Standard Life said from January thousands of its individual and workplace pension savers had any exit penalties they faced limited to 5 per cent.
Prudential has also revealed it will be implementing a cap, of “less than 5 per cent”, with further details due in its inaugural Independent Governance Committee report.
LV= has also hinted it will bring in a cap earlier than required by the government.
The life companies have been spurred to act by Chancellor George Osborne announcing in January that the Financial Conduct Authority (FCA) would undertake a consultation on the charges.
Pension early exit penalties will be limited from March 2017, Osborne said, but the FCA is currently consulting on the issue and has yet to set a level, expected in the next few months.
Scottish Widows had led the charge in making its decision to cap exit fees on workplace pensions public, announcing the move yesterday.
Jamie Jenkins, head of pensions at rival Standard Life, said his company decided to act after internal discussions, prior to the announcement by Osborne.
If the FCA’s consultation findings requires further changes on charges, Standard Life will make them in due course, Jenkins said.
Jenkins said he did not believe exit charges are “inherently wrong”, but admitted, in light of pensions freedoms significant fees could be “quite restrictive”.
Less than 7 per cent of Standard Life’s pension savers are impacted by exit charges, the company said, on products from the 1980s and 90s.
Standard Life said the average charge is less than 1 per cent of the fund value, and in return customers have benefitted from a lower annual management charge and traditionally most will have remained invested until their retirement date.
Pension providers had not shown any intention to cap exit fee charges prior to government intervention.
But John Perks, managing director, retirement solutions at LV=, said the clampdown on “excessive” exit fees is the “right thing to do”, as these are one of the reasons people aren’t shopping around at retirement.
“At LV= we only have exit fees for a limited number of legacy pensions.
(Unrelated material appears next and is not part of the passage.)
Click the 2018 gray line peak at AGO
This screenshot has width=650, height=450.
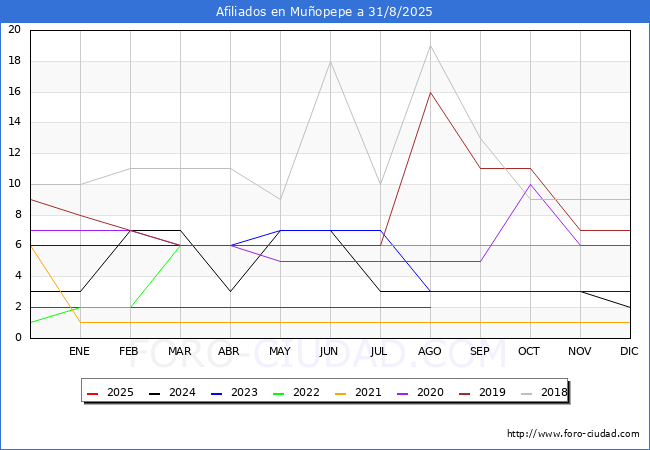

To help create a more transparent world for our members, we are committing to the removal of all our residual exit fees by the end of 2017, and are actively looking at whether we can do this sooner,” he said.
Royal London said in a statement: “Royal London constantly reviews the number of customers impacted by exit fees and has identified that 97 per cent of members who accessed their pension between April 2015 and 31 December 2015 did not incur an exit fee.
“Royal London will ensure that if a deduction needs to be made it is fair and only the underlying costs are recovered. Royal London does not profit from exit charges.”